━━━ LISTED RECORDS ━━━

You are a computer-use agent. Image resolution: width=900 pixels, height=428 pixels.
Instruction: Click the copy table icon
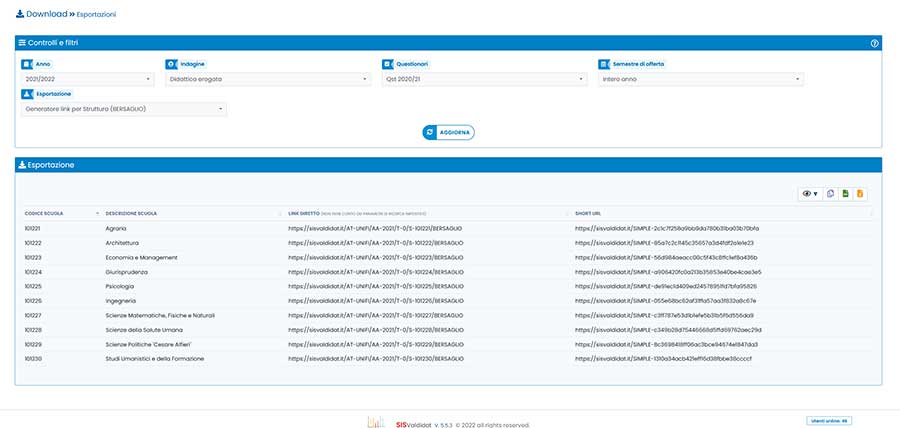[x=829, y=193]
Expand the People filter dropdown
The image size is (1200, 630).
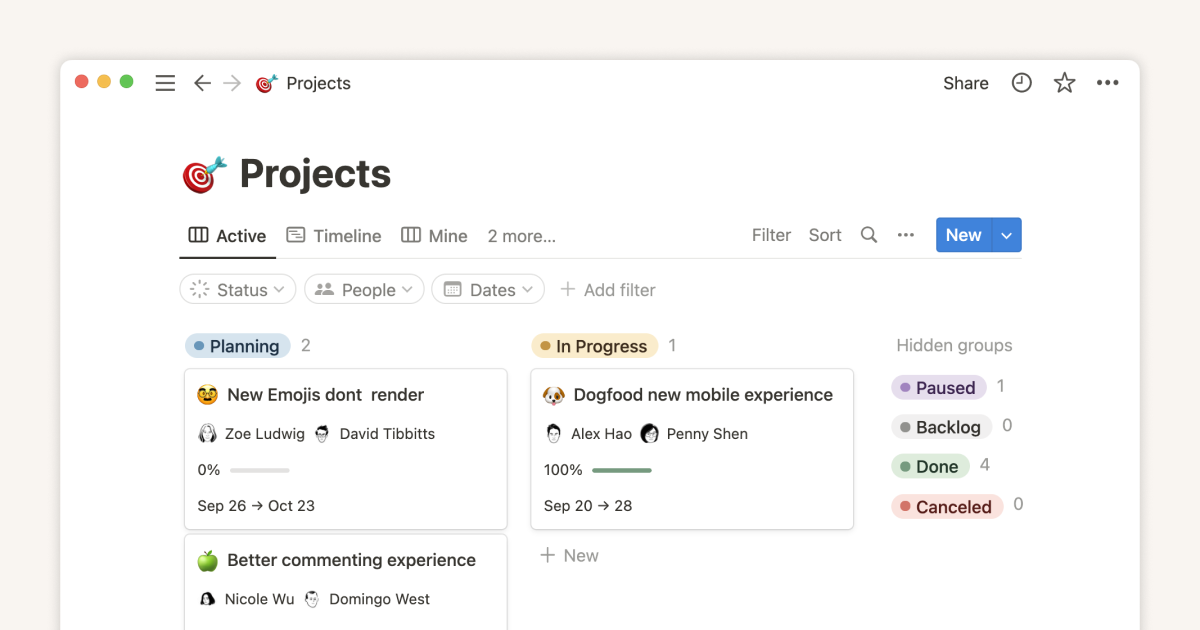[364, 289]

━━━

**TASK ITEM**
Reproduce each entry verbatim, excluding any embedded images.

**YOUR SOLUTION**
You are a computer-use agent. Image resolution: width=900 pixels, height=428 pixels.
Instruction: Click the copy table icon
[x=829, y=193]
Expand the People filter dropdown
The image size is (1200, 630).
[364, 289]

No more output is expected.